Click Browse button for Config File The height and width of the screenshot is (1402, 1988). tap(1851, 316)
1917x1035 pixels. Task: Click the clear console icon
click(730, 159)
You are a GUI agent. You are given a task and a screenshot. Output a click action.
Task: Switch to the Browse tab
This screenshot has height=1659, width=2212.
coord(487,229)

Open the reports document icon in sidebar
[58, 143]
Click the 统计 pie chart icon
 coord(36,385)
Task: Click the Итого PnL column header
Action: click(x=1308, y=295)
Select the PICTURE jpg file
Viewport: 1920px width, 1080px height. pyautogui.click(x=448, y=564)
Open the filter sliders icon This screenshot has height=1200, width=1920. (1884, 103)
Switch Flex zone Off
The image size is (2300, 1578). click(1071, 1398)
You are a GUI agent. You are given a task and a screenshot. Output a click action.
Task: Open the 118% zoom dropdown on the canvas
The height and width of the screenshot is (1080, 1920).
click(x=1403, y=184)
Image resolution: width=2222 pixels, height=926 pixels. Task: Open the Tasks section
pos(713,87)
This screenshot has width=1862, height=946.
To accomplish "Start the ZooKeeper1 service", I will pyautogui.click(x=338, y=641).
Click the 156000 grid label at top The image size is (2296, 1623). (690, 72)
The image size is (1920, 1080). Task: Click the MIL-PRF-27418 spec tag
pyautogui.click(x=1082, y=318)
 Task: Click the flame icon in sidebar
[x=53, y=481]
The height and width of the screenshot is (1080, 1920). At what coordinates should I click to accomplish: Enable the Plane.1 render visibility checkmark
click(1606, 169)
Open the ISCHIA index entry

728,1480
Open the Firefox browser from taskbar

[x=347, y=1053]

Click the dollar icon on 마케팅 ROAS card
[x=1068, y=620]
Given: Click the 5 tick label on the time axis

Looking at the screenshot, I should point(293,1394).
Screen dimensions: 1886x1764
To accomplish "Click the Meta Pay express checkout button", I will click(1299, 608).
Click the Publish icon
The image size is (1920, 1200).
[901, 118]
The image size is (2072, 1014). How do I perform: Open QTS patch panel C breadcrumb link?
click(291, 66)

■ Requirement
Up to and including the last line of the listing above, copy exactly every line from the one that contains "Select the PICTURE jpg file" onward; leave out all others.

■ Finished exercise
Select the PICTURE jpg file
Viewport: 1920px width, 1080px height. pyautogui.click(x=448, y=564)
Open the filter sliders icon This screenshot has height=1200, width=1920. (1884, 103)
Switch Flex zone Off
The image size is (2300, 1578). click(1071, 1398)
You are a GUI agent. You are given a task and a screenshot. Output a click action.
Task: Open the 118% zoom dropdown on the canvas
The height and width of the screenshot is (1080, 1920).
click(x=1403, y=184)
Image resolution: width=2222 pixels, height=926 pixels. Task: Open the Tasks section
pos(713,87)
This screenshot has width=1862, height=946.
To accomplish "Start the ZooKeeper1 service", I will pyautogui.click(x=338, y=641).
Click the 156000 grid label at top The image size is (2296, 1623). (690, 72)
The image size is (1920, 1080). Task: Click the MIL-PRF-27418 spec tag
pyautogui.click(x=1082, y=318)
 Task: Click the flame icon in sidebar
[x=53, y=481]
The height and width of the screenshot is (1080, 1920). At what coordinates should I click to accomplish: Enable the Plane.1 render visibility checkmark
click(1606, 169)
Open the ISCHIA index entry

728,1480
Open the Firefox browser from taskbar

[x=347, y=1053]

Click the dollar icon on 마케팅 ROAS card
[x=1068, y=620]
Given: Click the 5 tick label on the time axis

Looking at the screenshot, I should point(293,1394).
Screen dimensions: 1886x1764
To accomplish "Click the Meta Pay express checkout button", I will click(1299, 608).
Click the Publish icon
The image size is (1920, 1200).
[901, 118]
The image size is (2072, 1014). How do I perform: Open QTS patch panel C breadcrumb link?
click(291, 66)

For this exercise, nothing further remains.